Über die Groglockner Hochalpenstraße
Der erste Test, den der Körper im Wettkampf leistete, war erfolgreich: Mareile Hertel erreichte bei der deutschen Meisterschaft im Laufen über 50 Kilometer in etwas mehr als vier Stunden Platz drei ihrer Altersklasse. "In persönlicher Bestzeit, obwohl ich nur wenig gelaufen bin."

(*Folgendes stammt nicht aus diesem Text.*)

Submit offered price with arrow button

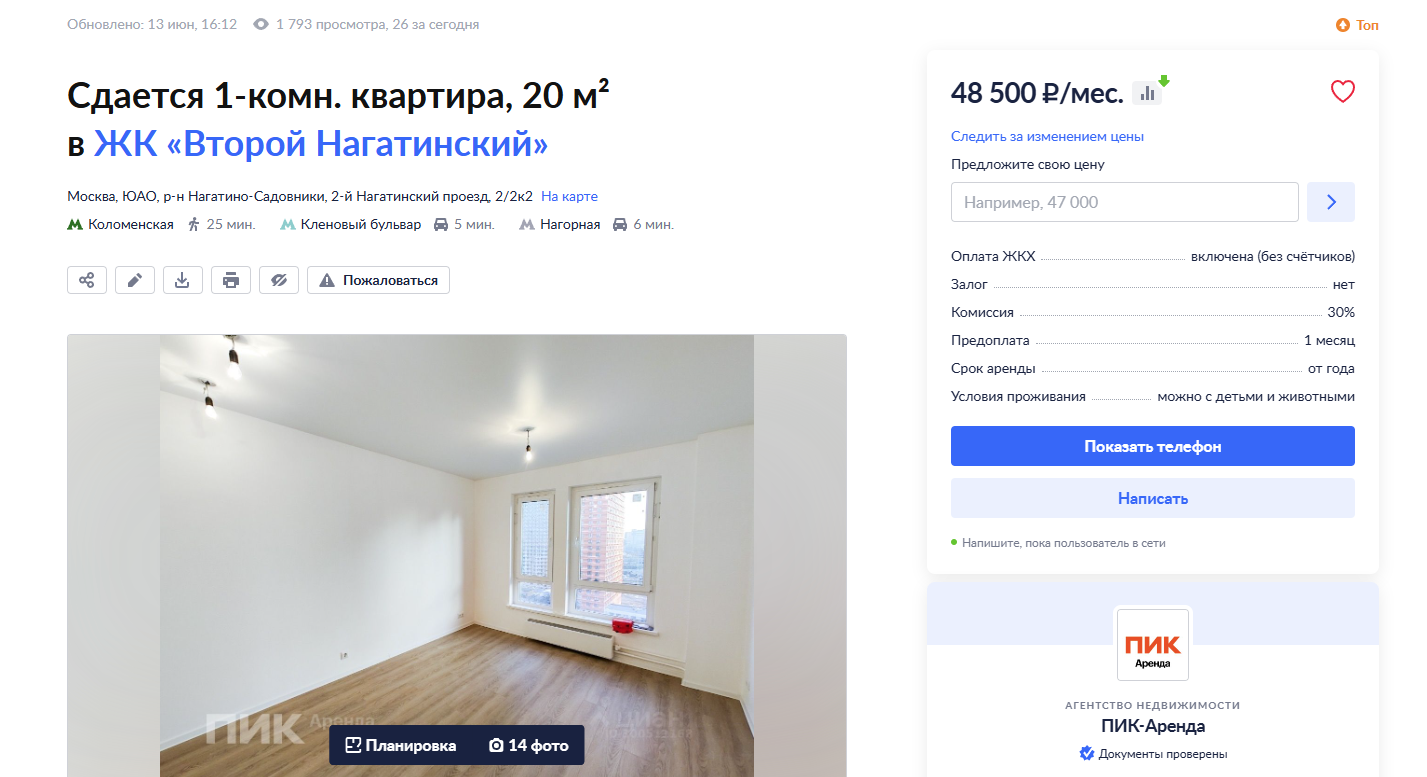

Mit steigender Belastung kann das Niveau bei der Musik ruhig sinken.Mareile Hertel
Seit den vergangenen Wochen sitzt sie wieder mehr im Sattel eines ihrer Fahrräder. Im Oktober stieg sie in die Übungseinheiten ein. "Die Grundschnelligkeit habe ich. Ich muss jetzt nur noch diejenige Kraft aufs Pedal bringen, die ich längere Zeit halten kann." Das ist auch nötig für den Glocknerman mit seinen höchsten Punkten Hochtor (2.504 Meter), eine der bedeutsamsten Stellen auf der Großglockner Hochalpenstraße, und Edelweißspitz (2.572). Gerade die Pässe seien große Zeitfresser, sagt sie. "Der beste Mann bringt es deshalb insgesamt auf einen Schnitt von 25 Stundenkilometern." Das "nur" spart sie sich. Denn auch das ist schon eine gewaltige Leistung.
Der Traum von den USA
Während der Fahrt kann sie mehrfach die Räder wechseln, kann umsteigen vom Zeitfahrrad auf das Rennrad und umgekehrt. Der Günzacher Willi Koller, selbst großartiger Sportler und Inhaber eines Radsportgeschäfts, habe sie dabei gut beraten und die Räder vorbereitet. Ihre Räder sind mit einem Navigationsgerät ausgestattet, auf dem die Strecke einprogrammiert ist. Verlässt sie den Kurs, schlägt es Alarm. Denn dass sie wie im vergangenen Jahr bei einem wichtigen Rennen in der Schweiz von der Route abkommt, soll ihr diesmal auf keinen Fall passieren. Dafür besitzt der Glocknerman einen zu hohen Stellenwert, als dass sie sich Fehler erlauben kann. Schließlich ist er die Qualifikation für das Race across America im nächsten Jahr, einmal nonstop mit dem Rad quer durch die USA. Hertels großer Traum. Deshalb wird sie eine Zeile aus Helene Fischers "Phänomen" besonders gern hören wollen: "Du, dich fängt niemand ein."
Gruß vom Ballermann
Stets wird sie Kontakt zu ihrem eingespielten sechsköpfigen Team halten, bestehend aus Physiotherapeuten, Serviceleuten, Versorgern - und DJs. Ihrem Tritt in die Pedale entsprechend wurde die Musik ausgewählt. "In der Hauptsache Ballermann-Hits. Die passen vom Rhythmus." Mareile Hertel, im zivilen Leben Leiterin der Tiefbauabteilung bei der Stadt Marktoberdorf, lacht: "Ich weiß. Aber mit steigender Belastung kann das Niveau bei der Musik ruhig sinken. Die Lieder sind einfach, aber fröhlich." Fröhlich sind für sie ebenfalls die Lieder von Helene Fischer: "Die machen einfach gute Laune." Nur ein Titel des Schlagerstars dürfte während des Rennens auf der Tabu-Liste ganz oben stehen: "Atemlos durch die Nacht."